After 3 days of launch, Cover Protocol has already encountered with a claimant. Pickle.finance was hacked for almost $20M due to bugs of its new strategy. Pickle pool is one of the 10 Protocols firstly deployed by Cover Protocol. The community of Cover Protocol also responded very fast, it took just 3 days from voting to claiming. Now, almost all of the Pickle.finance CLAIM (nonce 0) covTokens have been redeemed for DAI. The total claim payment comes to $282K,performance of which is really effective and outstanding compared with other insurance protocols.

Here is a meme made by the community

Meme of Cover Protocol

Liquidity — will of participation

What’s the most important element in trading?

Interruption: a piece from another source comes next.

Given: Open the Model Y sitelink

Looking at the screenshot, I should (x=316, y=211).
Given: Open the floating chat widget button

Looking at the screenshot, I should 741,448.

In my view, it is absolutely liquidity. Liquidity decides people’s will of participation in order to create a virtuous circle in the system. In the recent past popular liquidity mining era, many protocols choose to pump token prices and get an unbelievable APY to attract more TVL, but it is usually trapped in a death spiral when token price dumped.

As I analyzed above, Liquidity is firstly given by the top design of Cover Protocol — make every process of insurance tradable. You can easily buy and sell your policies by holding or not holding CLAIM token and convert your identities between MM, CS and CP by holding different tokens.

Also find a beautiful description in the Whitepaper : ‘Once CLAIM and NOCLAIM tokens are minted, they can be placed into a Balancer pool, offered for sale on Bounce, or even used as collateral in various lending platforms (very risky but technically feasible!)’.

Secondly, liquidity comes from tokenomics. Cover is defined as a valueless governance token by the team but it actually plays a very important role in adding liquidity. In my opinion, Cover is a balancer in the system.

Look at the formula in the white paper:

real coverage cost = price to purchase CLAIM — mining rewards from staking

When you buy CLAIM token in the marketplace, you must probably have the true demands for protecting your assets in those protocols. And if the mining rewards from staking is very high (decided by the $Cover price), your real coverage cost maybe zero or lower.(Here is a live example caculated by the team). It will reversely encourage people to buy coverage in Cover Protocol. That’s really different from meaningless high APY of many DeFi protocols.

Also, this valueless governance token Cover is just used to vote for the claim for Pickle.finance. Unlike Nexus Mutual, it is strict that people need to do KYC for voting, which I think is a bit unfair for not allowing common NXM token holders to execute their rights. I think Cover will have more governance functions in the future.

Above is my humble opinion of what I learned from Cover Protocol. Recently, Cover Protocol cooperated with Yearn.Finance. As a $Cover Hodler, I’m happy to see the young school-boy finally take the first step to a new unicorn in DeFi space. But I think it’s not the final destination as he said in Medium ‘deliver a product that changes the world’.